W świąteczny weekend mogą wystąpić zorze polarne
Aktywność słoneczna od kilku tygodni utrzymuje się na niskim poziomie tylko z pojedynczymi rozbłyskami klasy C. W świąteczny weekend dziura koronalna może jednak spowodować burzę geomagnetyczną.
Nieuchronnie zbliża się minimum słoneczne, co widać już bardzo wyraźnie. Aktywność słoneczna w ciągu ostatniego miesiąca niezmiennie utrzymuje się na bardzo niskim poziomie - brak zarówno silnych rozbłysków, jak i aktywnych regionów, zdolnych by takie wyprodukować. Kolejnym czynnikiem, który przekonuje nas do zbliżającego się minimum jest coraz mniejsza ilość protuberancji słonecznych.
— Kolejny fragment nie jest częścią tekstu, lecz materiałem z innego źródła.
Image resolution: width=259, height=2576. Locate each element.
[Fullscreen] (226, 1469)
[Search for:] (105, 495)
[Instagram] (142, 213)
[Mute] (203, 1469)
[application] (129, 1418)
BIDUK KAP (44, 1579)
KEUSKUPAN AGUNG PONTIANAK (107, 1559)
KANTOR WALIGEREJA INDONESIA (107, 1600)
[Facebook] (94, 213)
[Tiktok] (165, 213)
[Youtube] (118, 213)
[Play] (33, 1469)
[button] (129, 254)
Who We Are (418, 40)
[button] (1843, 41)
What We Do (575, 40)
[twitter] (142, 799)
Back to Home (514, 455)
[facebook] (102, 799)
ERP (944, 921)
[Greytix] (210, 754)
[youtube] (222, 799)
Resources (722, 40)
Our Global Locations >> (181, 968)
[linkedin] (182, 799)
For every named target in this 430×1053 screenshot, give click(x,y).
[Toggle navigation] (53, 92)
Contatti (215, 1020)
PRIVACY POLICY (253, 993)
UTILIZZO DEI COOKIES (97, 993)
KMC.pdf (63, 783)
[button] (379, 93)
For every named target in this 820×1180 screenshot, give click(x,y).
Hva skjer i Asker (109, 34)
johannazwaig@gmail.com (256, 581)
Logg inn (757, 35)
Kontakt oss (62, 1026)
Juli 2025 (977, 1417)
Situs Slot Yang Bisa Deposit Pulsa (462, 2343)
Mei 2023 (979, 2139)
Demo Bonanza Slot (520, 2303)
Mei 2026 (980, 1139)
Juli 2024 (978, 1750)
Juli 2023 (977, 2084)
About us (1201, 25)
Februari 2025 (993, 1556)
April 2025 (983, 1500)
Następną oznaką zbliżającego się minimum jest coraz większa ilość dziur koronalnych powstających na naszej dziennej gwieździe. To właśnie z nich emitowany jest wiatr słoneczny, który ostatnio był odpowiedzialny za powstanie zórz polarnych, widocznych nawet na terenie naszego kraju.
Tym razem na środku tarczy słonecznej pojawiła się kolejna duża dziura koronalna, a wiejący z niej wiatr słoneczny spowoduje burzę magnetyczną w świąteczny weekend. Istnieje prawdopodobieństwo, że w Święta Wielkanocne czeka nas zorza polarna, jednak w tym momencie ciężko ocenić dokładnie szansę na wystąpienie tego zjawiska.